Saved entries
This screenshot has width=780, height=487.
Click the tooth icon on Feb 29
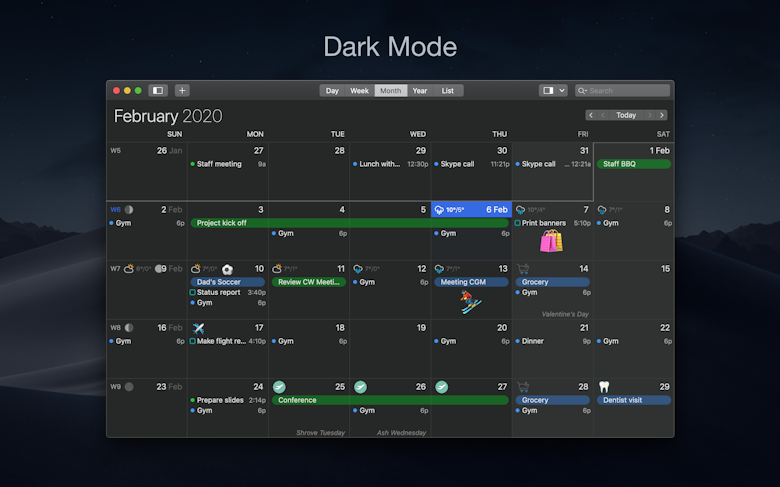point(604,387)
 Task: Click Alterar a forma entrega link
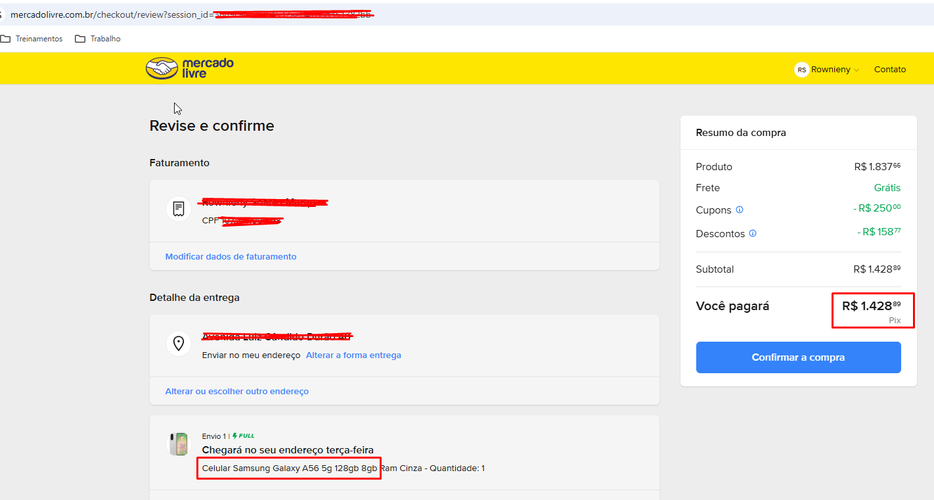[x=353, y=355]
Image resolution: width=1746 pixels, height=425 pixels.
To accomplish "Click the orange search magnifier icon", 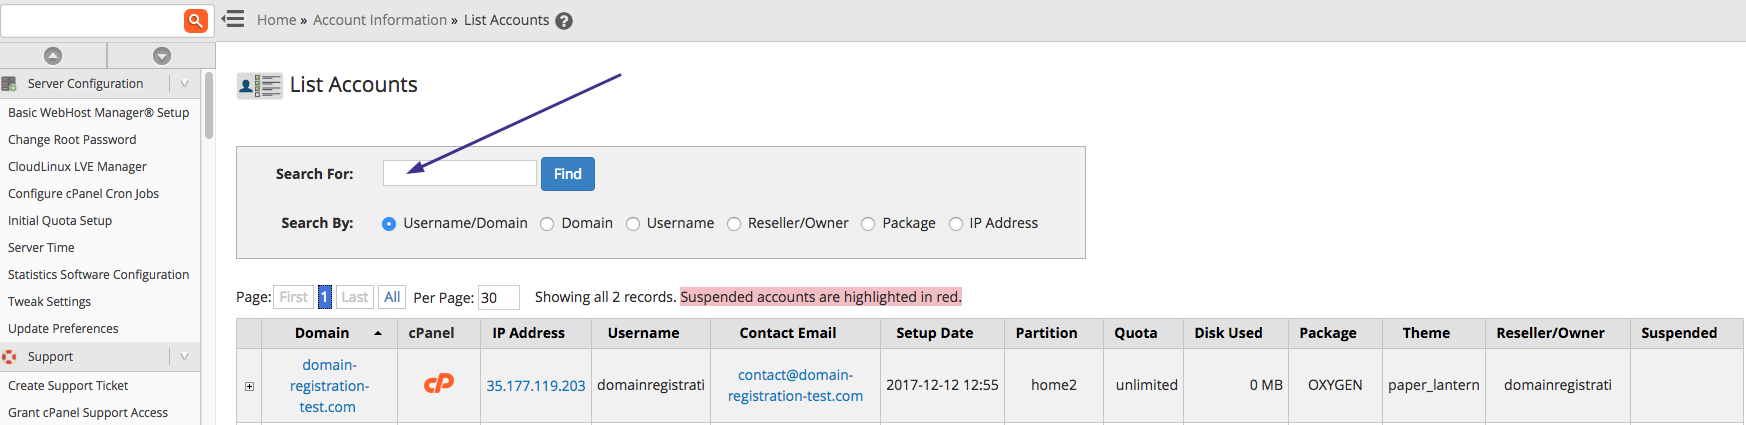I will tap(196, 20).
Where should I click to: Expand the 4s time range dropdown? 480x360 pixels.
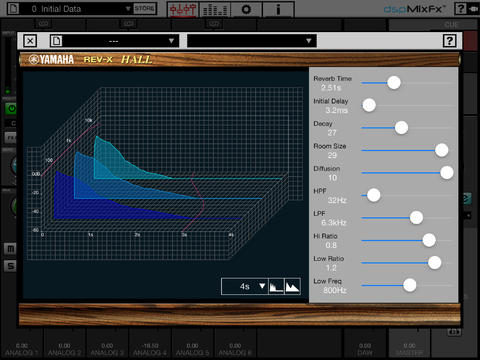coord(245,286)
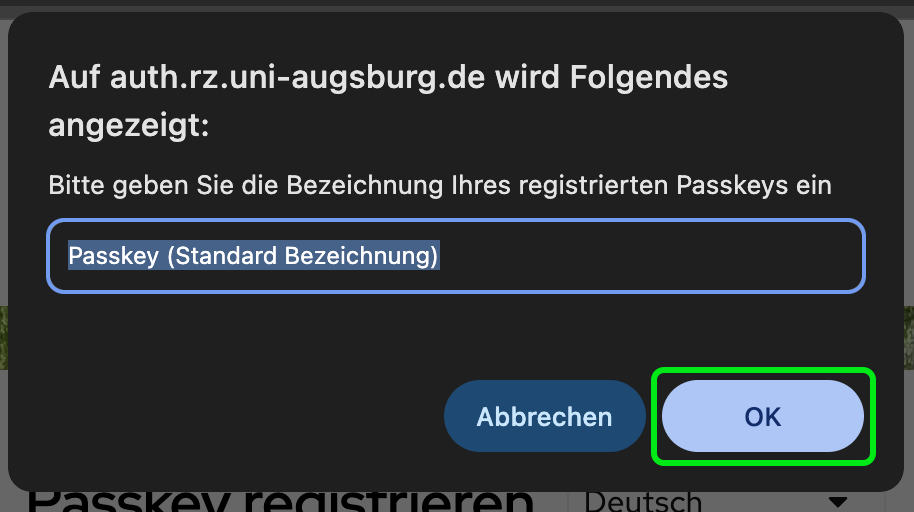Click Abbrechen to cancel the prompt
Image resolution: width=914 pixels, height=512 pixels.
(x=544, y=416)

◆ **TASK TO COMPLETE**: Word for word, copy the lines from the one with "Where should I" through the end of the entries above, and do not include any picture.

◆ **RESPONSE FOR THIS EXERCISE**:
Where should I click to: Expand the 4s time range dropdown? 480x360 pixels.
coord(245,286)
Click Abbrechen to cancel the prompt
Image resolution: width=914 pixels, height=512 pixels.
(x=544, y=416)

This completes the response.